Hermann Niklas: Wetter, Gedichte

Cornelia Stahl

Hermann Niklas: Wetter. Gedichte.
Innsbruck- Wien: Limbus-Verlag.
96 Seiten. 2020.
ISBN: 978-3-99039-171-6

Deutungsvielfalt lyrischer Wetterbeobachtungen

Hermann Niklas hat Wetterbeobachtungen von mehreren Orten lyrisch „übersetzt“. Seine Notizen unterteilt er in drei Kapitel: Erdschicht/ Luftschicht/ Grenzschicht. Von Anfang an bezieht der Autor das Individuum ein, welches Wetterphänomenen täglich ausgesetzt ist.

Die lyrischen Notate spiegeln Blickrichtungen zwischen Himmel und Erde, tasten sich entlang divergierender Luftschichten, gelangen schließlich zur Grenzschicht- als Horizont erkennbar, werfen das Ich zurück auf physische und psychische Grenzen. In „Erdschicht“ erinnern Kindheitstage an Unbeschwertheit: „früher hatte er mit ...Stöckchen in die Erde Vögel gemalt, …aus zwei Strichen“ (S.12). Leichtigkeit reibt sich an Gegenwart und Alltag, möchte diesem gelegentlich entfliehen.

Himmelwärts schauen wir im Kapitel „Luftschicht“, erblicken das Neugeborene– als Licht oder Stern. Licht und Schatten korrespondieren hier mit unbewussten Ängsten: „ich kann sie berühren die Lichter - wenn die Angst neben mir sitzt- wir sehen nach oben“ (S.38). Und später, als „Staub und Dinge die nicht sollten fliegen“ eskalieren, verspüren wir ein Gewitter aufziehen,das sich rasch beruhigt: „mein Schädel leuchtet- in Hufeisenform wir haben Glück“ (S.42).
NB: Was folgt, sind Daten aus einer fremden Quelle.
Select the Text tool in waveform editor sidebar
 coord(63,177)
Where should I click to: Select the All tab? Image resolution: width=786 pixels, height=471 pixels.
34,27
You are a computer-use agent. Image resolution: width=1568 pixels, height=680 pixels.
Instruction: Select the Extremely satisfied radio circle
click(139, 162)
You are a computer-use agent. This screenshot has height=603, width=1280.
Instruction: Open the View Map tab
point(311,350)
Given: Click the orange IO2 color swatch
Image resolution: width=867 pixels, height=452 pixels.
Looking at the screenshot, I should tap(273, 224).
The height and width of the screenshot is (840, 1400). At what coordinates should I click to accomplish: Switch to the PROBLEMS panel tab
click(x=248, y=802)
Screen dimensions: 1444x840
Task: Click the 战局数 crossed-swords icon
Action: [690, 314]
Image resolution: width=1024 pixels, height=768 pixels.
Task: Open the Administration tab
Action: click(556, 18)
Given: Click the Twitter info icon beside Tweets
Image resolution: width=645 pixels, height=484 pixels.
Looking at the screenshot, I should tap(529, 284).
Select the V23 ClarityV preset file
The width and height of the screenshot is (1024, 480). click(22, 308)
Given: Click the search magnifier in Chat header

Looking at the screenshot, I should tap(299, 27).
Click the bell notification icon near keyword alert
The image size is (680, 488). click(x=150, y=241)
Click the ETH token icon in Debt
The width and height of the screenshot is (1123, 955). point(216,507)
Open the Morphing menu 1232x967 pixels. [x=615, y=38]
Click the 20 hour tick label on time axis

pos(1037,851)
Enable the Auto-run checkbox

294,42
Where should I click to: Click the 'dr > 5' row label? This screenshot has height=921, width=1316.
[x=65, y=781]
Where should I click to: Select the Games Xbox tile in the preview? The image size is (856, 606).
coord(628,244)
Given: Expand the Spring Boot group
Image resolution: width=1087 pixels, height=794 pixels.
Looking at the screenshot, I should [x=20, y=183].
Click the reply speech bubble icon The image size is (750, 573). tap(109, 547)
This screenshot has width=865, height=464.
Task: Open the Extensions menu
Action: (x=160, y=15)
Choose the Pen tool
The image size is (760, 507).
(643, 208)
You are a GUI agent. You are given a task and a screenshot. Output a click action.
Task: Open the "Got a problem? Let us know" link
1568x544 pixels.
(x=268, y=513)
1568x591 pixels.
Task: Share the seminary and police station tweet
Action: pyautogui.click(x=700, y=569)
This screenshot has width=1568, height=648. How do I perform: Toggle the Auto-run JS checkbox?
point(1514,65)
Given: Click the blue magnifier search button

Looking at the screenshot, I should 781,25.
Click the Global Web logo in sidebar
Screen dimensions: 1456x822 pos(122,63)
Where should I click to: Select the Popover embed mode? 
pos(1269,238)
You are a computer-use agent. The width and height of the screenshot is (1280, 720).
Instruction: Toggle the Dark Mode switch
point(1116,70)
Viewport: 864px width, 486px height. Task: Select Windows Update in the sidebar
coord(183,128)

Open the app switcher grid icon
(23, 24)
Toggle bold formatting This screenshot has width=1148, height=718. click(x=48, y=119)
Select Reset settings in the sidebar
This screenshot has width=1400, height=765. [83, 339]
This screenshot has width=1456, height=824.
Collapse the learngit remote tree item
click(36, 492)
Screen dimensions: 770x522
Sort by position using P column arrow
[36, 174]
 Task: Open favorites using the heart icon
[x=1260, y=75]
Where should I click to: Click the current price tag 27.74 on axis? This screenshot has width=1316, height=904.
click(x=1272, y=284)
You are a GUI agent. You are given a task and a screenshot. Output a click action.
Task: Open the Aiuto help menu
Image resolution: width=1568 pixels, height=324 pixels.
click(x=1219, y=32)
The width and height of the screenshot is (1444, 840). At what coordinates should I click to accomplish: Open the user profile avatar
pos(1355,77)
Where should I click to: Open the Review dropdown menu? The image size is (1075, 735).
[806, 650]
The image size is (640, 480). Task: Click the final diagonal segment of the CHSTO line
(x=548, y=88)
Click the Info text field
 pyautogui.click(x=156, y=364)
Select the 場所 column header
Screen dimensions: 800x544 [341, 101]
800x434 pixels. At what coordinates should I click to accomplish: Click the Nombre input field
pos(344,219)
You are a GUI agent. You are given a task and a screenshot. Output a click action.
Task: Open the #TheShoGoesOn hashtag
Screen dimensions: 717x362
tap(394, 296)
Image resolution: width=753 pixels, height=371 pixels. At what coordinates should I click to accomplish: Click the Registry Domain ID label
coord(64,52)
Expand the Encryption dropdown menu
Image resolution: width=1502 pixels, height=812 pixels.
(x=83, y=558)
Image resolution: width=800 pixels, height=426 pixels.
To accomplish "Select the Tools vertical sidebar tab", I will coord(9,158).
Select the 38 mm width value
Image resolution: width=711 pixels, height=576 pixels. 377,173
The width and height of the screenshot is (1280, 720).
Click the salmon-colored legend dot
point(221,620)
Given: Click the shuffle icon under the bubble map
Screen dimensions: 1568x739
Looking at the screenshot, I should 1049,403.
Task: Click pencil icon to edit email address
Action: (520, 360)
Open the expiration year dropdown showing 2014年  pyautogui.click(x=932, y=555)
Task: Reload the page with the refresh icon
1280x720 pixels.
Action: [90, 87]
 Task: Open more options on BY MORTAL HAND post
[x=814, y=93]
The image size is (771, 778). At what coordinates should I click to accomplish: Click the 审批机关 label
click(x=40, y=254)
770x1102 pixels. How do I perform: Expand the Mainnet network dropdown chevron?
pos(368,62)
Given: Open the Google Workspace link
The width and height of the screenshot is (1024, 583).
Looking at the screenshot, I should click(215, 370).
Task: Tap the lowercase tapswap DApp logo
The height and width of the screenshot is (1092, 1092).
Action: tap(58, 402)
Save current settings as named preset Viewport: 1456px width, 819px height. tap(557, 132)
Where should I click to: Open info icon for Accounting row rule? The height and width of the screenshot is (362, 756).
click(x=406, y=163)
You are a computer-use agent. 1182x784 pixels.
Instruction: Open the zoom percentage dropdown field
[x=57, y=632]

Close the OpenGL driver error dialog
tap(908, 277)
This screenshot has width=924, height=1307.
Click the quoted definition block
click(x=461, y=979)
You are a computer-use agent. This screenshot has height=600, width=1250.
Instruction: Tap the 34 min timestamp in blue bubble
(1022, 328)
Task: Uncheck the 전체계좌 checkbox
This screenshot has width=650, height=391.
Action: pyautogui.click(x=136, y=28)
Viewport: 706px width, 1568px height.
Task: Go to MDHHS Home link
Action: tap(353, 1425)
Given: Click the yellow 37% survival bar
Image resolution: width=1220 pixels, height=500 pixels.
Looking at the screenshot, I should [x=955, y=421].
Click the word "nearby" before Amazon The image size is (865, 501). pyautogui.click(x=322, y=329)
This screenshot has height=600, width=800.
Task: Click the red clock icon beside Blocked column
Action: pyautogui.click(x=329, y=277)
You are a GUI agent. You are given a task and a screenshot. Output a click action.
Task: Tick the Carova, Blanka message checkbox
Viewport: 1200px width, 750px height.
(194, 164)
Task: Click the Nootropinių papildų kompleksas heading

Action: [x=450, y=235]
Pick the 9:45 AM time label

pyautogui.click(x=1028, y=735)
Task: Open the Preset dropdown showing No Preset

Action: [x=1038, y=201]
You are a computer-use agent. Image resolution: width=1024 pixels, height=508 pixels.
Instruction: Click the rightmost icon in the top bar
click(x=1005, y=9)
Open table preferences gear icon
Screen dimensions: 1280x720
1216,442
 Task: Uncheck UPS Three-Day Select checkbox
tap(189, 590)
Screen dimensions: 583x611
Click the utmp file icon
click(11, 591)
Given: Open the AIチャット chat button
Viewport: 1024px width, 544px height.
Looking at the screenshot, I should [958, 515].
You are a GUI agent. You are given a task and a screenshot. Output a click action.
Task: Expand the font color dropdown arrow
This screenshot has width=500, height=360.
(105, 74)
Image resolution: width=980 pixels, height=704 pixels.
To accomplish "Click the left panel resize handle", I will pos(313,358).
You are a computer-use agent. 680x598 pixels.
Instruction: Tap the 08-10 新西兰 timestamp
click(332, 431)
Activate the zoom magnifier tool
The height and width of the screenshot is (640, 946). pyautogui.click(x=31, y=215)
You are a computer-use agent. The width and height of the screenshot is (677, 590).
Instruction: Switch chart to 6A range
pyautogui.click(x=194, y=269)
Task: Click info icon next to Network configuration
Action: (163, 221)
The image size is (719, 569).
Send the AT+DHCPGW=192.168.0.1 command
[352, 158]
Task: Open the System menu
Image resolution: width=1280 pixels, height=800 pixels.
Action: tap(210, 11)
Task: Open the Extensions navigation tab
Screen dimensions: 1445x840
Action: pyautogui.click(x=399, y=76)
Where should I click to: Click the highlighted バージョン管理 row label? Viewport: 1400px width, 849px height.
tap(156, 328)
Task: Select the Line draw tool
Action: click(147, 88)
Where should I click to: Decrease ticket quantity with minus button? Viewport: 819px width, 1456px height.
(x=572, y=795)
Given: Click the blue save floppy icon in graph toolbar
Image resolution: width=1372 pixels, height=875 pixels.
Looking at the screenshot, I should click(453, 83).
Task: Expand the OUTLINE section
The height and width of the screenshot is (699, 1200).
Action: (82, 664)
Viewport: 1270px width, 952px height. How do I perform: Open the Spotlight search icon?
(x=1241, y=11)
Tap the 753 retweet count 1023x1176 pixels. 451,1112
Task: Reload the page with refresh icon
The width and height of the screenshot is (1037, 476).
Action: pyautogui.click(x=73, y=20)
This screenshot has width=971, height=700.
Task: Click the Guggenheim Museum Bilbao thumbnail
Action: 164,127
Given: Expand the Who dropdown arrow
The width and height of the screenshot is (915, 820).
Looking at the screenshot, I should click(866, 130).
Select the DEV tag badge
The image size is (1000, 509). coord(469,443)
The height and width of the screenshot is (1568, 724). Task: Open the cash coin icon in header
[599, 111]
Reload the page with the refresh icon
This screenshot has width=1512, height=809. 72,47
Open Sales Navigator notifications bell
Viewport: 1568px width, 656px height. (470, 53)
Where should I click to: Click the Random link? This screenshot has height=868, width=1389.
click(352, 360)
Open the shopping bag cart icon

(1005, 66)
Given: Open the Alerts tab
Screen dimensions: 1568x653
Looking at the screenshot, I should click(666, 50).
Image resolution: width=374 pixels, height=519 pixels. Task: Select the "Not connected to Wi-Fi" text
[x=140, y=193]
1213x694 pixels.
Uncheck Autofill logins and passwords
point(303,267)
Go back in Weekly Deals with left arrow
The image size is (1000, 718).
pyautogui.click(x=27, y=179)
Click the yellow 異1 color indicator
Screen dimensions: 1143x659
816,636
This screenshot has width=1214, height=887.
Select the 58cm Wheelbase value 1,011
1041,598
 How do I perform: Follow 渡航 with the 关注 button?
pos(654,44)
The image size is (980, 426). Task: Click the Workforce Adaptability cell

Das Schlusskapitel „Grenzschicht“ läutet einen (Wetter) Umbruch ein: „die Luft heute dünn“ (S.86). Niklas gelingt es, durch die Verknappung der Sprache Spannung zu erzeugen: „Schnee täuscht- Schritte brechen“. Dabei lässt er dem Lebenden  ausreichend Freiraum für eigene Deutungsmuster. Aussichtsreich verschmilzt am Ende ein „Du“ zu einem wir:„acht Minuten altes Licht- das uns trifft“.(S.96). Empfehlenswert! 

 

Hermann Niklas, geboren 1976 in Marbach (NÖ), Schriftsteller, Erwachsenenbildner. Theodor-Körner-Preis, Hans-Weigel-Literaturstipendium.

Sein Gedichtband Konfrontationen erschien 2009.